◆ **Brief**
Report each line of the rows below that contains the string "what", matching case exactly.

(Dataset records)
- - - - - - -

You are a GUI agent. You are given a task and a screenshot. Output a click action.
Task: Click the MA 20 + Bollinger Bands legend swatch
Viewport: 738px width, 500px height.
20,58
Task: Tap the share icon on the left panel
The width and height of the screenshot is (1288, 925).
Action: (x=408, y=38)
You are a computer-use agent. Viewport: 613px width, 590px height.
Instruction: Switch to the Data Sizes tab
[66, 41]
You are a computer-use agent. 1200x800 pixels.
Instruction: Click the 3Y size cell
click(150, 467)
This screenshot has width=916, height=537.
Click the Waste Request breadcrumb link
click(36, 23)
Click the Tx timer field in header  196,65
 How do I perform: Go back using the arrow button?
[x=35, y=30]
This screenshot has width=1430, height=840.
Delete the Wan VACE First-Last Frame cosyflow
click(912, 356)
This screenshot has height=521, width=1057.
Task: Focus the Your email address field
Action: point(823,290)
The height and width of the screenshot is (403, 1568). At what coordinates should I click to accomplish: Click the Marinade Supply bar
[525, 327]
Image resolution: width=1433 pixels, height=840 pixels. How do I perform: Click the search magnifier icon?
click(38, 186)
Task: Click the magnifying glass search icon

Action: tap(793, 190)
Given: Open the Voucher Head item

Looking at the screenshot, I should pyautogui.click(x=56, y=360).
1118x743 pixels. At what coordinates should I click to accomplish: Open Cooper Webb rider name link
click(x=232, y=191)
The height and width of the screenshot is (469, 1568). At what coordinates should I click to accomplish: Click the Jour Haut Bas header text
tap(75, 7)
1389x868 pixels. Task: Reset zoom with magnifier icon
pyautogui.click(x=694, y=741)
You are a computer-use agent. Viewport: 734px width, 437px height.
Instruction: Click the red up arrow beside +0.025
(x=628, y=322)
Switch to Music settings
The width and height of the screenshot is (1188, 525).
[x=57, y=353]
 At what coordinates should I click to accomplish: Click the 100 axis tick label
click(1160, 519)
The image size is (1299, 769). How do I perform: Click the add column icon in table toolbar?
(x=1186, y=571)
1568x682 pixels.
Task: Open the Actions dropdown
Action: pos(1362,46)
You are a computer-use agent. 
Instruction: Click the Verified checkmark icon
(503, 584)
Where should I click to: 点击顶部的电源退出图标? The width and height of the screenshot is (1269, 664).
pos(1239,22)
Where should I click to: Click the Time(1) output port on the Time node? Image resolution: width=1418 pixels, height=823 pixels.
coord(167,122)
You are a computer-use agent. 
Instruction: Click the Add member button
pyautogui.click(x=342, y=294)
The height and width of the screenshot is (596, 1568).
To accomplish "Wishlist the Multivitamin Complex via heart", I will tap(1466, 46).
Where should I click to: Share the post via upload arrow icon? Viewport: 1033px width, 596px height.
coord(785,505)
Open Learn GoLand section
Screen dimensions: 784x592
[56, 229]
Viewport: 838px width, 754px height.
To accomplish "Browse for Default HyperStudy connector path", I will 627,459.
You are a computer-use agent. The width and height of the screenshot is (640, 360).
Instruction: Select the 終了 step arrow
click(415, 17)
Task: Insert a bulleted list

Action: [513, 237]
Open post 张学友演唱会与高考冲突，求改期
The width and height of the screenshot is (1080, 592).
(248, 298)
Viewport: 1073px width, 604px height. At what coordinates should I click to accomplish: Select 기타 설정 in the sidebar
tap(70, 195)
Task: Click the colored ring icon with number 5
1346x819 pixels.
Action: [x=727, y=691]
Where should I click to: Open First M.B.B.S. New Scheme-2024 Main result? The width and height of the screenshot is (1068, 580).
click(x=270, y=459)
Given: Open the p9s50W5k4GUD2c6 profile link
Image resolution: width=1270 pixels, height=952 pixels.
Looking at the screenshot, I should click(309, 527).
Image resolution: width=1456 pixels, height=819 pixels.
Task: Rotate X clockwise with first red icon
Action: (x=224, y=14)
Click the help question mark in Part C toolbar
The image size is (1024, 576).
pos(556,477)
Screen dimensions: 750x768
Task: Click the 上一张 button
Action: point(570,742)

- - - - - - -

◆ **The output**
The height and width of the screenshot is (403, 1568). At what coordinates should I click to accomplish: Click the Marinade Supply bar
1118x743 pixels. At what coordinates should I click to accomplish: Open Cooper Webb rider name link
The height and width of the screenshot is (469, 1568). At what coordinates should I click to accomplish: Click the Jour Haut Bas header text
 At what coordinates should I click to accomplish: Click the 100 axis tick label
Viewport: 1073px width, 604px height. At what coordinates should I click to accomplish: Select 기타 설정 in the sidebar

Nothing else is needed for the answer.